● **Texte de lecture**
Aujourd’hui, Auschwitz-Birkenau ou Oradour-sur-Glane font partie des "lieux de mémoire" parmi les plus visités au monde. Certes cela peut sembler louable pour que l’on n’oublie pas ce qui s’y est passé, mais le commerce que cela génère - guides, boutiques, restaurants - laisse une impression de malaise. Les photographies de Tézenas sont frappantes à cet égard car elles montrent à la fois la mise en scène muséale du lieu et les commodités habituelles aux alentours. Le contraste, en soulignant le fait que le touriste voit le drame passé dans un certain confort, nous laisse entendre que son ressenti ne peut être que superficiel.
Qu’à cela ne tienne, à l’alibi culturel, certains ajoutent l’alibi de l’implication. Ainsi, l’ancienne prison militaire de Karosta en Lettonie, "réputée plus impressionnante que celle d’Alcatraz", permet aux visiteurs qui le souhaitent de passer une nuit à la dure. "Vous aurez l’occasion de vous mettre dans la peau d’un prisonnier durant une sombre et lugubre nuit", annonce le prospectus publicitaire. Mieux, il y a possibilité aussi d’y participer au jeu d’espionnage "Evadez-vous d’URSS".
Le sens de la visite
Dans la préface du livre de Tézenas, le Pr J.J.Lennon de l’université de Glasgow - spécialiste des problématiques de l’industrie du tourisme - tente, face à des initiatives d’un goût aussi douteux, de distinguer la curiosité morbide de la volonté d’apprendre ou de transmettre. Il rappelle l’expression "l’autre planète" qu’employait Primo Lévi pour parler de la réalité indicible des camps d’extermination. Il évoque aussi le film "Shoah" de Claude Lanzmann et la volonté de celui-ci d’éviter la fascination des images pour obliger les spectateurs à questionner leur propre regard. Et c’est précisément cette question du sens de la visite aux lieux de désastres que parvient à susciter Ambroise Tézenas avec ce travail décapant certes, avant tout pertinent.
"Tourisme de la désolation", photographies d’Antoine Tézenas. Rencontres d’Arles., Grande Halle, parc des Ateliers, jusqu’au 20 septembre. Rens. : www.rencontres-arles.com/.
Livre, introduction de J.J. Lennon, 200 p., 100 photos, 44 euros.

● **Activités**
1. Répondez à ces questions sur le texte consacré au tourisme des lieux de désastres :
(a) Quels sont les deux lieux de mémoire cités parmi les plus visités au monde ?
(b) Dans quel pays se trouve l'ancienne prison militaire de Karosta ?
(c) À quelle université appartient le Pr J.J. Lennon ?
2. Reproduisez fidèlement le passage du texte sur le tourisme des lieux de désastres qui s'ouvre sur les mots « Le sens de la » et se clôt sur les mots « avant tout pertinent. ».
Les lignes qui figurent plus bas n'ont aucun rapport avec le texte.

● **Données fournies**
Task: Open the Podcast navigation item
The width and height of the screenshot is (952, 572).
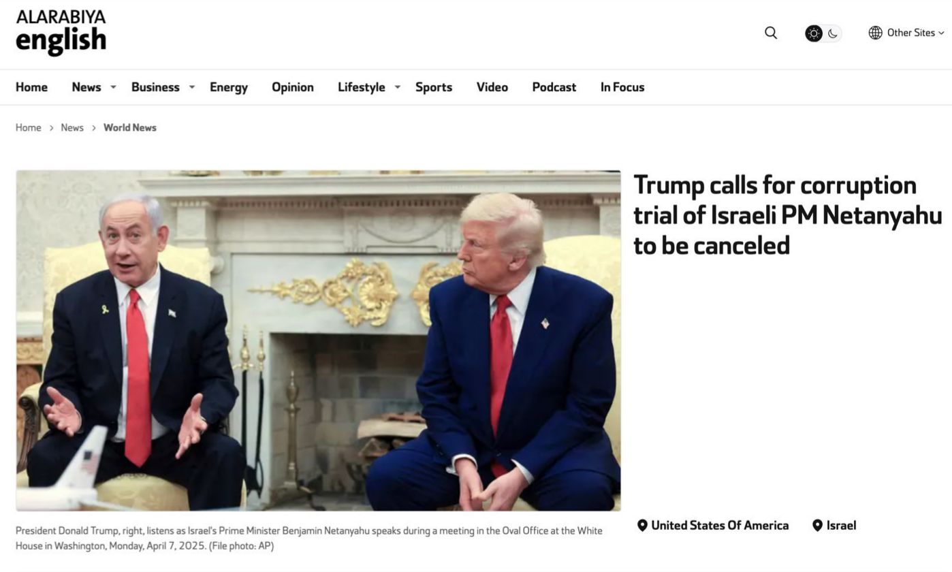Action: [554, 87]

...

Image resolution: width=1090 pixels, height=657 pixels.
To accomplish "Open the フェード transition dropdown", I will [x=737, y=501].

● **Réponses aux exercices**
1.
(a) Auschwitz-Birkenau et Oradour-sur-Glane.
(b) En Lettonie.
(c) À l'université de Glasgow.

2.
Le sens de la visite
Dans la préface du livre de Tézenas, le Pr J.J.Lennon de l’université de Glasgow - spécialiste des problématiques de l’industrie du tourisme - tente, face à des initiatives d’un goût aussi douteux, de distinguer la curiosité morbide de la volonté d’apprendre ou de transmettre. Il rappelle l’expression "l’autre planète" qu’employait Primo Lévi pour parler de la réalité indicible des camps d’extermination. Il évoque aussi le film "Shoah" de Claude Lanzmann et la volonté de celui-ci d’éviter la fascination des images pour obliger les spectateurs à questionner leur propre regard. Et c’est précisément cette question du sens de la visite aux lieux de désastres que parvient à susciter Ambroise Tézenas avec ce travail décapant certes, avant tout pertinent.